The Importance of Exit via Acquisition to Venture Capital, Entrepreneurship, and Innovation
SSRN, December 14, 2021
In their white paper titled “The Importance of Exit via Acquisition to Venture Capital, Entrepreneurship, and Innovation,” Vice Presidents Devin Reilly and David Toniatti, and Professor D. Daniel Sokol (USC Gould School of Law and Marshall School of Business) describe how the venture capital (VC) ecosystem’s cycle of funding, development, exit, and reinvestment has stimulated entrepreneurship and innovation across many industries.
Focusing in particular on the UK Competition and Markets Authority’s (CMA’s) stated goal of “driv[ing] dynamic innovation” in digital markets, the authors describe the VC cycle’s important role in stimulating innovation and growth. They discuss the many consumer benefits derived from acquisitions of small companies by larger companies, and document the regulatory, academic, entrepreneurial, and business environments that have led to the UK, and London in particular, becoming established as one of the leading locations for start-ups and VC investment.
The authors note that, in recent years, antitrust regulators in many countries have been critically reexamining the acquisition of start-ups and smaller businesses by much larger companies, particularly in digital markets. However, given the importance of exit via acquisition for providing incentives for VC, the authors conclude that failing to consider how policy changes may disrupt the VC ecosystem could result in unintended harm to investment, innovation, and ultimately, consumers.

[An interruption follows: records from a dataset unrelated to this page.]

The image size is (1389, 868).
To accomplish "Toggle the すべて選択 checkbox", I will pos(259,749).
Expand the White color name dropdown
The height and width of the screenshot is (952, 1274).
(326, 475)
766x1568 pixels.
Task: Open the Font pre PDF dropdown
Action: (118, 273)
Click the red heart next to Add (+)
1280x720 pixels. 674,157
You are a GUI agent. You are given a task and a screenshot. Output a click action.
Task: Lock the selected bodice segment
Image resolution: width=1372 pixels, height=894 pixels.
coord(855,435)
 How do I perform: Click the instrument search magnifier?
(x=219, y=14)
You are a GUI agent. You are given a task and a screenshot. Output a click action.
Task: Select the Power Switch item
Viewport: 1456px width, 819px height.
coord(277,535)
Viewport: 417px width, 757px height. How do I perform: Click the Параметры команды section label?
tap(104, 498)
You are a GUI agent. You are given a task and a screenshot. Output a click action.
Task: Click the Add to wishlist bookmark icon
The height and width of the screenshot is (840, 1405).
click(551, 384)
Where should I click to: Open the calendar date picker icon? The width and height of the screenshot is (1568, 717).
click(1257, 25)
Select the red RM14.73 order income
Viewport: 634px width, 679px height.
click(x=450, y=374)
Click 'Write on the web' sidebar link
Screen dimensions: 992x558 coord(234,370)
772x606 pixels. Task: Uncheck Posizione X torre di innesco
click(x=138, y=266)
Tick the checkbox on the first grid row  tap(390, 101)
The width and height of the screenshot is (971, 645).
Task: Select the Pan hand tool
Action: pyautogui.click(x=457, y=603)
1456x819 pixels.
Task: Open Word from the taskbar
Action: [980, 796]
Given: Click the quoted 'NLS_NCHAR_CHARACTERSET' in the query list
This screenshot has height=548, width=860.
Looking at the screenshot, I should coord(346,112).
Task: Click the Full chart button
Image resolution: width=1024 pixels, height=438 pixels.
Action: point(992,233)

The white paper, originally published on SSRN, is also the basis for “Why Exit via Acquisition Is Essential to Entrepreneurial Investment,” published on Columbia Law School’s Blue Sky Blog; “No Exit: A Threat to Venture Capital, Entrepreneurship, and Innovation,” published by Competition Policy International; and “Risk and Repeat: How the Venture Capital Ecosystem Drives Entrepreneurship and Innovation,” published on the Oxford Business Law Blog.